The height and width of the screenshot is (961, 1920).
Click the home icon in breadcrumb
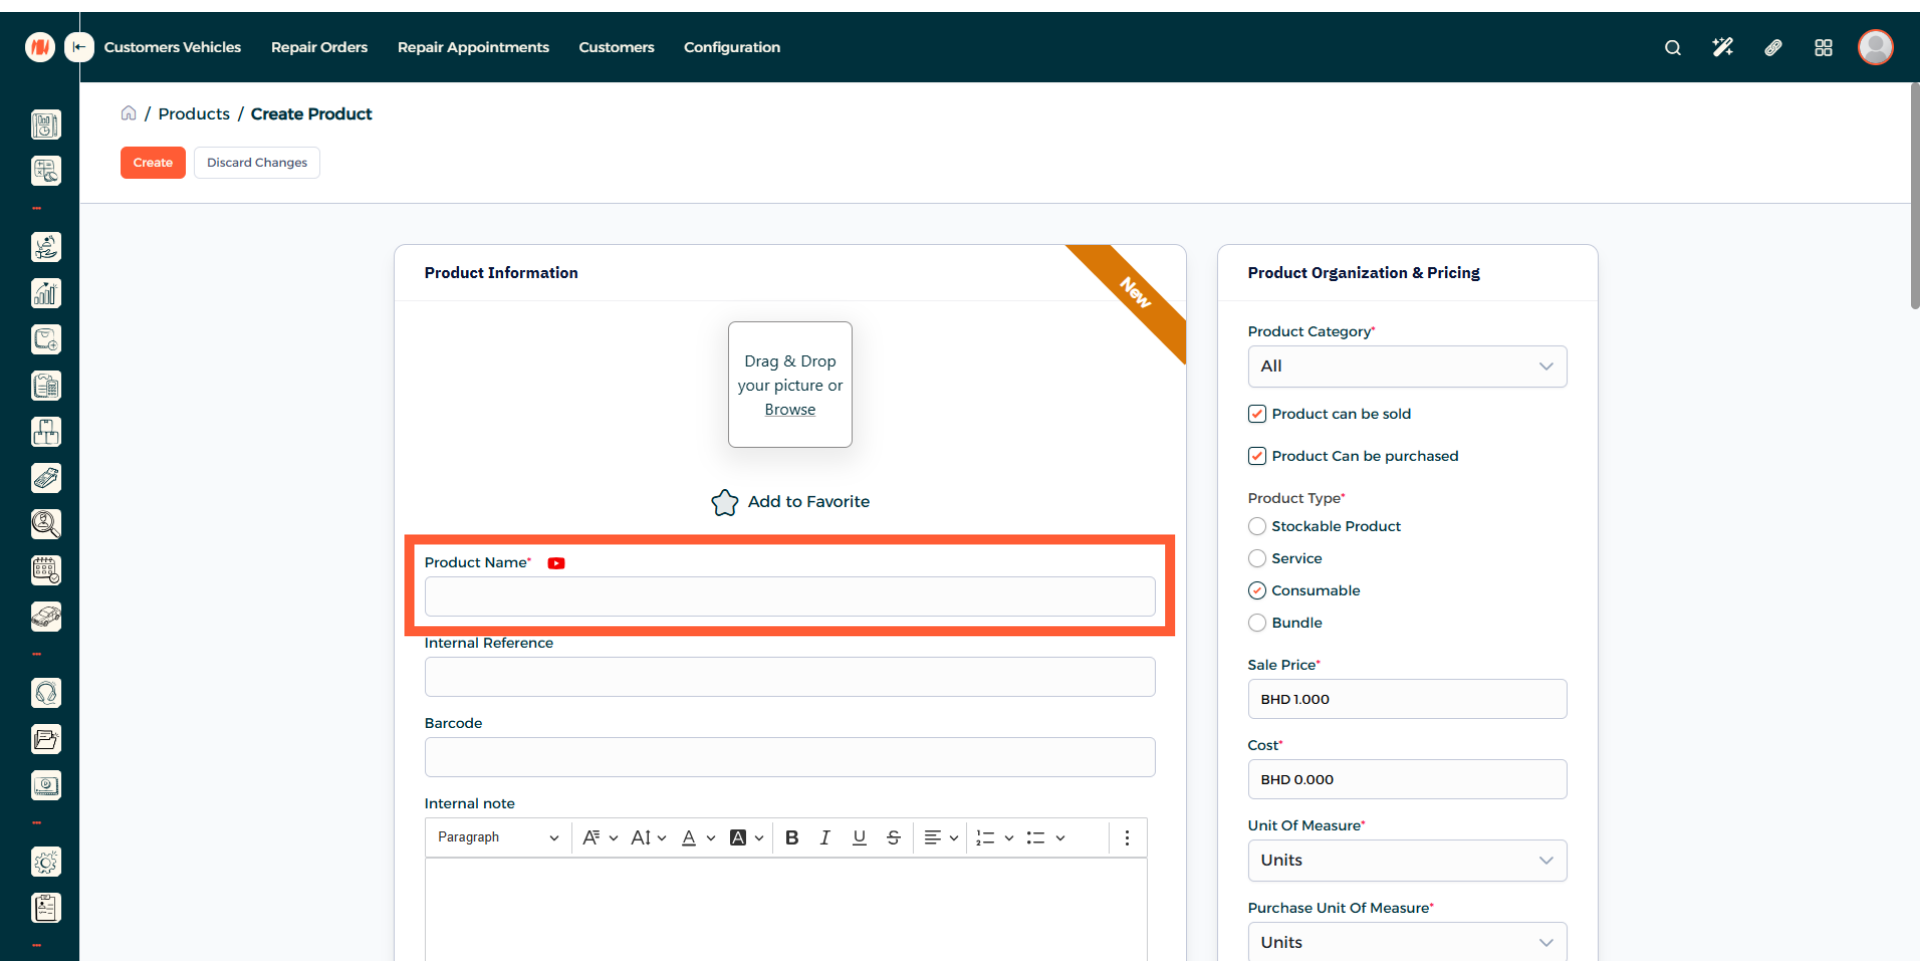point(129,114)
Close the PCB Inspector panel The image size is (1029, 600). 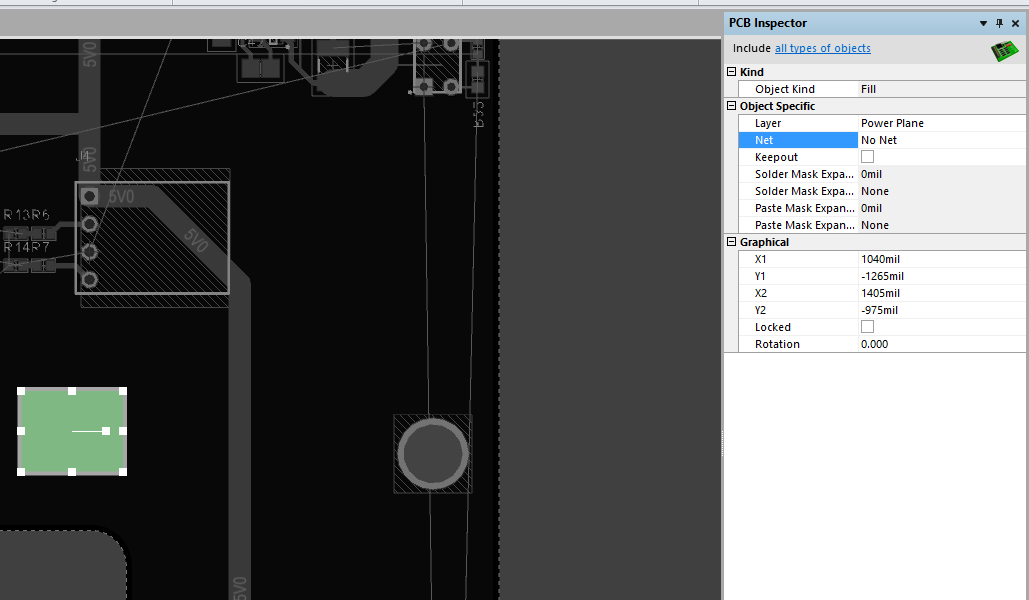tap(1015, 23)
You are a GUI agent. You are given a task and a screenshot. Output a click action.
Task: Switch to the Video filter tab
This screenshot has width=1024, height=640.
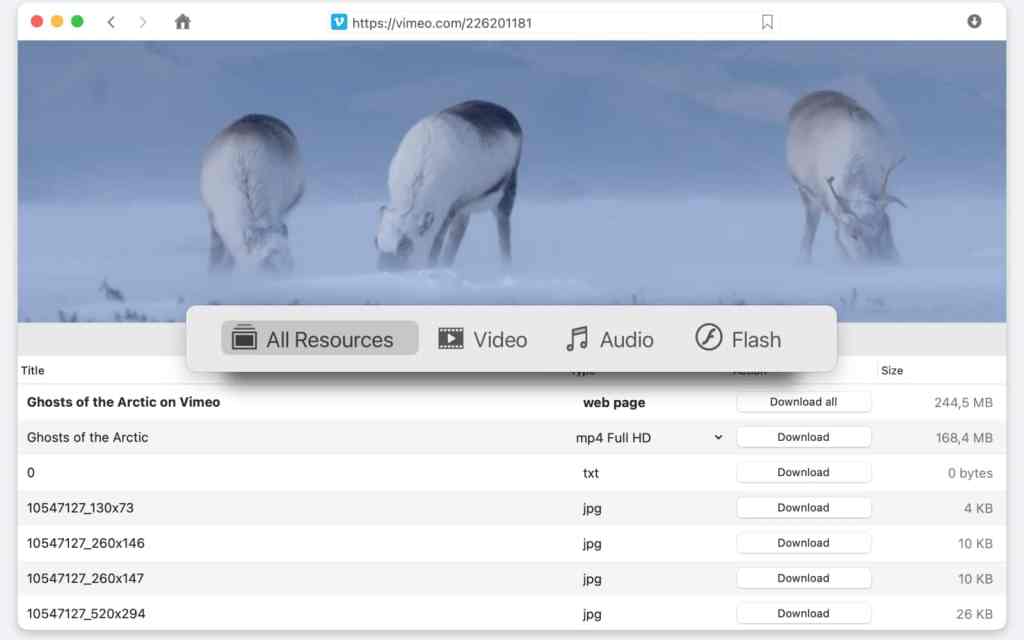(483, 339)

····················

**Da fare:** Converti in un elenco JSON di stringhe le righe dei record a partire da quella che contiene "You are a GUI" e proseguendo fino alla fine dei record, estremi inclusi. Una stringa per ogni riga, escludi le righe vuote e lascia fuori le immagini.

**Risultato dell'esercizio:**
[
  "You are a GUI agent. You are given a task and a screenshot. Output a click action.",
  "Task: Switch to the Video filter tab",
  "This screenshot has width=1024, height=640.",
  "(483, 339)"
]